Generalizability Theory
Generalizability theory (G-theory) is a framework for analysing measurement error in which multiple sources — raters, tasks, occasions, criteria — are estimated jointly through analysis-of-variance procedures rather than collapsed into a single reliability coefficient. The framework was set out by Cronbach, Gleser, Nanda, and Rajaratnam in their 1972 monograph The Dependability of Behavioral Measurements, building on a series of papers from the 1960s.
Logic
Classical test theory partitions an observed score into true and error components but does not differentiate among error sources. G-theory replaces the single error term with variance components attributable to each facet of the measurement design and to interactions between facets. A G-study estimates these components from a fully crossed or partially nested design — typically persons by raters by tasks. A subsequent decision study (D-study) combines those components to project the dependability of scores under alternative measurement conditions: more raters, fewer tasks, single occasion, multiple occasions.
Coefficients
Two summary coefficients are reported.

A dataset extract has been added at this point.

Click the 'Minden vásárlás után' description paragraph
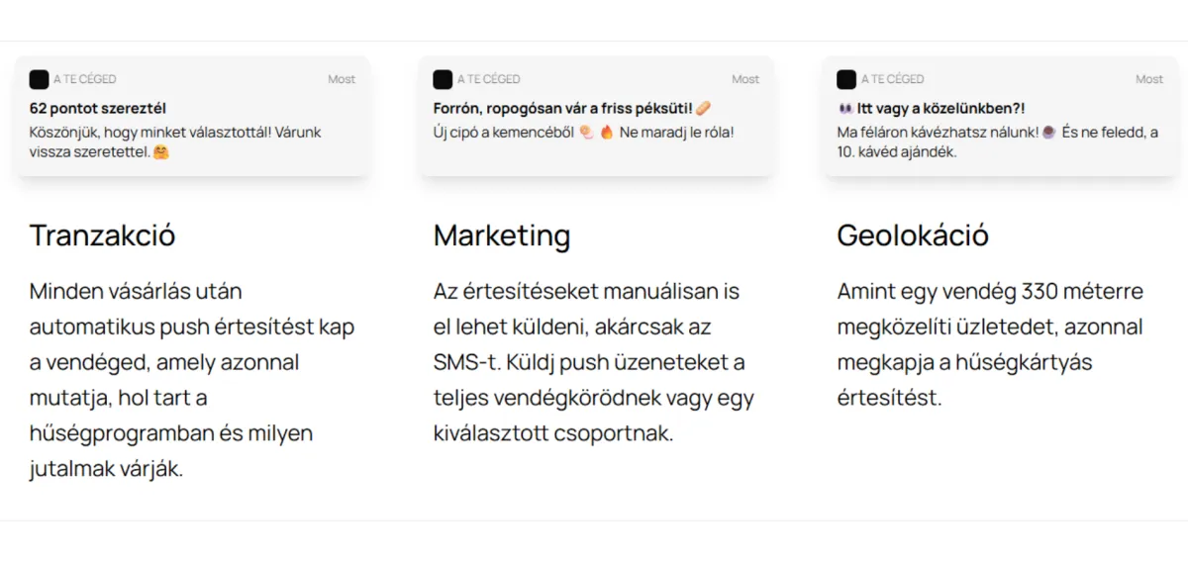 point(192,380)
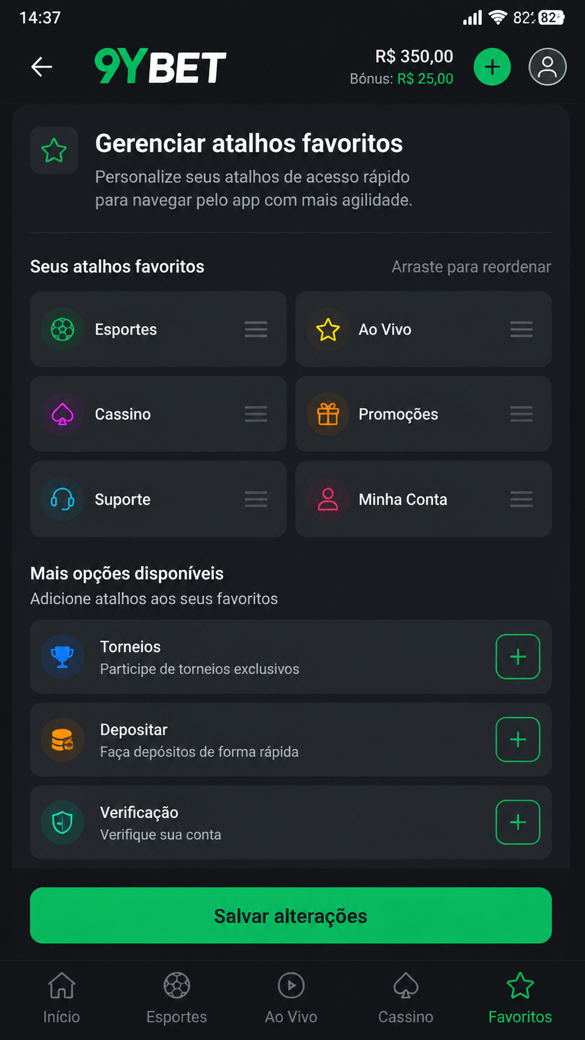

The generalizability coefficient (Eρ²) parallels reliability for relative decisions — ranking examinees against one another. The dependability index (Φ) handles absolute decisions — pass/fail against a fixed cut-score — and is generally lower because it includes additional sources of error that do not affect ranking. Both range from 0 to 1.
Use in language testing
G-theory is the dominant framework for analysing performance assessments in which raters and tasks both contribute to score variance. Studies of TOEFL iBT speaking, IELTS Writing, and Cambridge English speaking modules use G-theory to determine, for example, how many tasks and how many raters are needed to reach a target dependability. In compositional research, Brennan's Generalizability Theory (2001) provides the canonical computational treatment, and the GENOVA, urGENOVA, and mGENOVA programs implement the analyses. G-theory and the many-facet Rasch model are complementary: the former emphasises variance decomposition, the latter individual rater and task estimates.
References
- Cronbach, L. J., Gleser, G. C., Nanda, H., & Rajaratnam, N. (1972). The Dependability of Behavioral Measurements: Theory of Generalizability for Scores and Profiles. Wiley.
- Brennan, R. L. (2001). Generalizability Theory. Springer.
- Bachman, L. F. (1990). Fundamental Considerations in Language Testing. Oxford University Press.